Textauszug =
================

Vor dem Beginn des Nato-Gipfels in London hat Nato-Generalsekretär Jens Stoltenberg sich zu der von Frankreichs Staatschef Emmanuel Macron ausgelösten Kontroverse über den Artikel 5 des Nordatlantikvertrags, der den sogenannten Bündnisfall regelt, geäußert. Artikel 5 sei das „Herzstück der Nato“, sagte der Generalsekretär. „So lange potenzielle Gegner wissen, dass ein Angriff auf einen Verbündeten zu einer Antwort des ganzen Bündnisses führt, so lange wird uns kein Gegner angreifen“.

Aufgrund dieser Regelung sei die Nato die „stärkste Militärmacht der Welt“. Er erwarte, dass sich alle Bündnispartner – auch Frankreich – an diese „Vertragsverpflichtung“ hielten, betonte Stoltenberg.

Die Nato-Staats- und Regierungschefs kommen am Dienstag und Mittwoch in Großbritannien anlässlich des siebzigjährigen Bestehens der Allianz zusammen. Überschattet werden dürfte der Gipfel von der jüngsten Kritik Macrons an dem Militärbündnis. Der französische Präsident hatte der Nato Anfang November den „Hirntod“ bescheinigt. Macron begründete dies mit einer mangelnden Koordination der Vereinigten Staaten mit den Europäern und dem „aggressiven“ Vorgehen des Nato-Mitglieds Türkei in Nordsyrien.

Im Bündnis stieß die drastische Wortwahl des französischen Präsidenten auf Unverständnis. Offene Kritik an Macron äußerten osteuropäische Regierungen, weil der Präsident auch die Meinung vertrat, dass Europa sich selbst verteidigen könne. Viele osteuropäische Nato-Mitgliedstaaten sehen sich direkt durch Russland bedroht und wollen keinesfalls auf den Schutz der Vereinigten Staaten verzichten.

Stoltenberg sagte im ARD-Interview, es gebe Differenzen in der Nato, die man akzeptieren müsse. „29 Verbündete werden sich nicht in allem einig sein können“, sagte er. Er sei jedoch zuversichtlich, dass die Staats- und Regierungschefs bei dem Gipfel in Großbritannien „ihr starkes Engagement zu unserer gemeinsamen Verteidigung bekräftigen werden“.

================

Ausgangsdaten =
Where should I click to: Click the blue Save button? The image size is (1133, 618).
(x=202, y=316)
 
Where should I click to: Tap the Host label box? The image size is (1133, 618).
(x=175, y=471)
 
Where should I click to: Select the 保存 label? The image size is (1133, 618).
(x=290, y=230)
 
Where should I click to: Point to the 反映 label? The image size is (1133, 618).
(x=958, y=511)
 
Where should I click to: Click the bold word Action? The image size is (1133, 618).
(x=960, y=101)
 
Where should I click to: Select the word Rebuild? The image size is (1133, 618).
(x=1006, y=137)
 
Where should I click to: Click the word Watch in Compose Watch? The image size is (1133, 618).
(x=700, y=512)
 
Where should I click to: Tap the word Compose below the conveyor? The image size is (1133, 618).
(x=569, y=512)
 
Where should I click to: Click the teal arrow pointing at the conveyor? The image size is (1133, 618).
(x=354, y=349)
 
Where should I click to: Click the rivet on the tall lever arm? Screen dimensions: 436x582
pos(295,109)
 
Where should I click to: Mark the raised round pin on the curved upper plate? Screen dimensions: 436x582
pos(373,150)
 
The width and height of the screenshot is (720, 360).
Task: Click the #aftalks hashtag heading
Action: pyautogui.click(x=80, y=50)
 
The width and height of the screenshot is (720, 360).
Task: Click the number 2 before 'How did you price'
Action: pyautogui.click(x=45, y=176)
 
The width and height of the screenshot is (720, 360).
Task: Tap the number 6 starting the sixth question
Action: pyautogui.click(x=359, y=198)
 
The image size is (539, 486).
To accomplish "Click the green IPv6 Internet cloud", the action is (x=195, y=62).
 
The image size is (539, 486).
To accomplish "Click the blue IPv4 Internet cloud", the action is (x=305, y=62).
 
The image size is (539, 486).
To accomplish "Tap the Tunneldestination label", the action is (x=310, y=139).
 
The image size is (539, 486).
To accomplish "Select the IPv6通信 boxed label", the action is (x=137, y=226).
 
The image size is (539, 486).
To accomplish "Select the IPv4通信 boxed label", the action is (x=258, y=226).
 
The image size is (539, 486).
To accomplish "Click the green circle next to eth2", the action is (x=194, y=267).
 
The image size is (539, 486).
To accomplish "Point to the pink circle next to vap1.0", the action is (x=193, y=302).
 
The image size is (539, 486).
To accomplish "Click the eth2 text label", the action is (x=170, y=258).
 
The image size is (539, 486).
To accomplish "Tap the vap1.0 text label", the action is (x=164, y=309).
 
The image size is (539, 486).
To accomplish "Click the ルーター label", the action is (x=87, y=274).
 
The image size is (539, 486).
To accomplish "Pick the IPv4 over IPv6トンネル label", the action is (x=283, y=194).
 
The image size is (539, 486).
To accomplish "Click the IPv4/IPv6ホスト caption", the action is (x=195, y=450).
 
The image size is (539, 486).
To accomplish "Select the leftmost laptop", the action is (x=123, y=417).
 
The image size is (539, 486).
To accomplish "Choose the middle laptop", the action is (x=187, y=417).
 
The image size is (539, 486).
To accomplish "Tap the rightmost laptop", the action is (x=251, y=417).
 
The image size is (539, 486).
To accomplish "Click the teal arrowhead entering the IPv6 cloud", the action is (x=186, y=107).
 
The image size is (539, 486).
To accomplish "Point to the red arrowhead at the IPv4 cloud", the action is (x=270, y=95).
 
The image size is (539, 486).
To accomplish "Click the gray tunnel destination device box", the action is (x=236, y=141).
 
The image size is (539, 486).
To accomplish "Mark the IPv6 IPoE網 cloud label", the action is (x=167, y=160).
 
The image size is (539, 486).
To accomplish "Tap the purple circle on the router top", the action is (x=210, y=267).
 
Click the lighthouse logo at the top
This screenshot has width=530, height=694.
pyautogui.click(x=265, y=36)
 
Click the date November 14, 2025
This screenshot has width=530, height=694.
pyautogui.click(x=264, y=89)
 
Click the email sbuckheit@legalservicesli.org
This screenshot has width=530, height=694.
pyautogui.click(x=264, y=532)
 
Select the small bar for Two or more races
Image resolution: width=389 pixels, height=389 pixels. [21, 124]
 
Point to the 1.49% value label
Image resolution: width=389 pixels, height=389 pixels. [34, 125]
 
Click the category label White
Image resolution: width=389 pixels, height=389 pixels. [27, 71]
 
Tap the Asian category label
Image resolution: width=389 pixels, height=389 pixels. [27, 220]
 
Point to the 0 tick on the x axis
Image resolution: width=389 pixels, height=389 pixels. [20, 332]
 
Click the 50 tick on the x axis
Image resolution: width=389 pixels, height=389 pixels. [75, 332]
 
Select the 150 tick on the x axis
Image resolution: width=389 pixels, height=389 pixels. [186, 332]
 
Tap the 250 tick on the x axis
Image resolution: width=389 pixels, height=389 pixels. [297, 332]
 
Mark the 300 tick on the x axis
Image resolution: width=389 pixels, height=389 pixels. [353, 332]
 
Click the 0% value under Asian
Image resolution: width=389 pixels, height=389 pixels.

================

Ziel der Aufgabe = Schreiben Sie aus dem Textauszug zum Nato-Gipfel den Abschnitt zwischen „Aufgrund dieser Regelung“ und „Türkei in Nordsyrien.“ wortgetreu ab, beide Stellen eingeschlossen. Die Datensätze sind eigenständiges Material und gehören nicht zum Textauszug.

Ergebnis =
Aufgrund dieser Regelung sei die Nato die „stärkste Militärmacht der Welt“. Er erwarte, dass sich alle Bündnispartner – auch Frankreich – an diese „Vertragsverpflichtung“ hielten, betonte Stoltenberg.

Die Nato-Staats- und Regierungschefs kommen am Dienstag und Mittwoch in Großbritannien anlässlich des siebzigjährigen Bestehens der Allianz zusammen. Überschattet werden dürfte der Gipfel von der jüngsten Kritik Macrons an dem Militärbündnis. Der französische Präsident hatte der Nato Anfang November den „Hirntod“ bescheinigt. Macron begründete dies mit einer mangelnden Koordination der Vereinigten Staaten mit den Europäern und dem „aggressiven“ Vorgehen des Nato-Mitglieds Türkei in Nordsyrien.